The film suggests that Steven’s “extraordinary” ability is therapeutic even as it is wondrous. “When Steven realized that he could depict a controlled world onto a piece of paper, it allowed him to find control in his life,” says Professor Linda Pring, a psychologist at Goldsmiths, University of London. To show that his work is not only a personal triumph but also admired by other “experts,” the film follows Steven’s meetings with “the structural engineer of his favorite building, the Gherkin,” and architect Narinder Sagoo, who provides a what seems a spontaneous moment, as Steven draws and then erases what he’s drawn: “He’s a real artist,” attests Sagoo, “the way he’s composing the drawing as he’s going along getting the scale so accurate… even if he does decide to rub it all out once he’s done it!” At the offices of Foster & Partners, Steven is “surrounded by models of buildings,” which is for Steven, the narrator points out, “like being a child in a sweet shop: there is just too much to savor.”

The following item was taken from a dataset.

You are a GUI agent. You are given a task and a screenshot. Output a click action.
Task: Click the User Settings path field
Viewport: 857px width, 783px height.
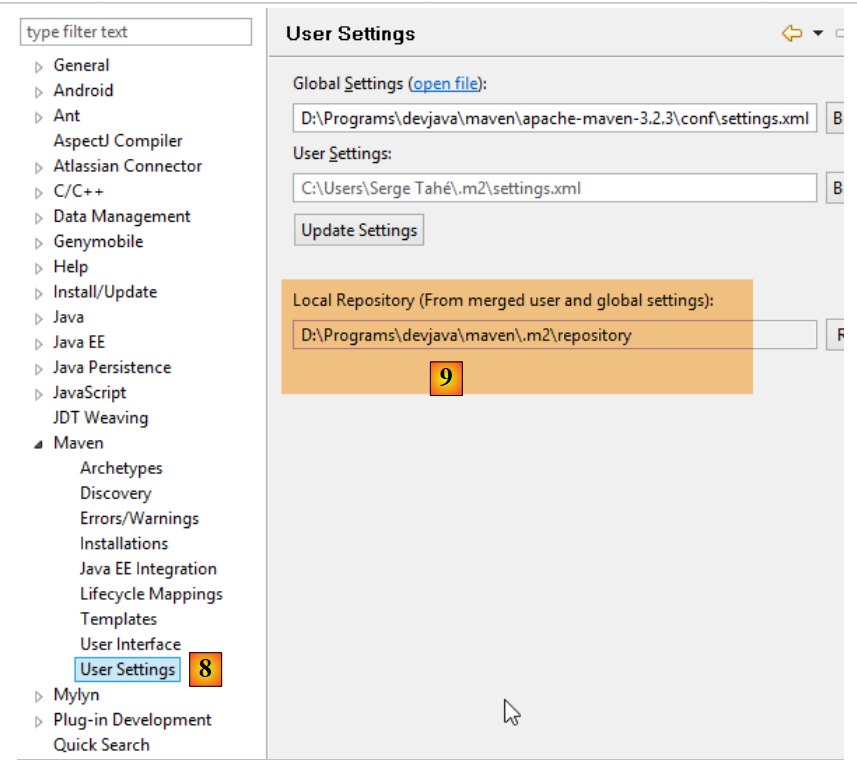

The Human Camera reaches a sort of climax with a stunt: Steven takes a 15 minute helicopter ride over London, then spends five days recreating what he’s seen on a panoramic canvas. As he draws, he is visited by children from Queensmill, the architect and the structural engineer, as well as John Hawkes, who “photographs London frequently from the air.” While the film here shows more of Steven’s work than it has previously, so that viewers might respond in their own ways, the narrator again imposes a non-existent suspense onto the moment: “Steven has been drawing for 25 hours,” he says. “He’s used 11 pens and three pencils in his quest to complete his panorama, which covers seven square miles of the capital. But will it stand up to scrutiny?” Indeed it does. He’s not just a camera, but an artist as well. At last, the narrator can relax: “The experts are astounded by Steven’s panorama.”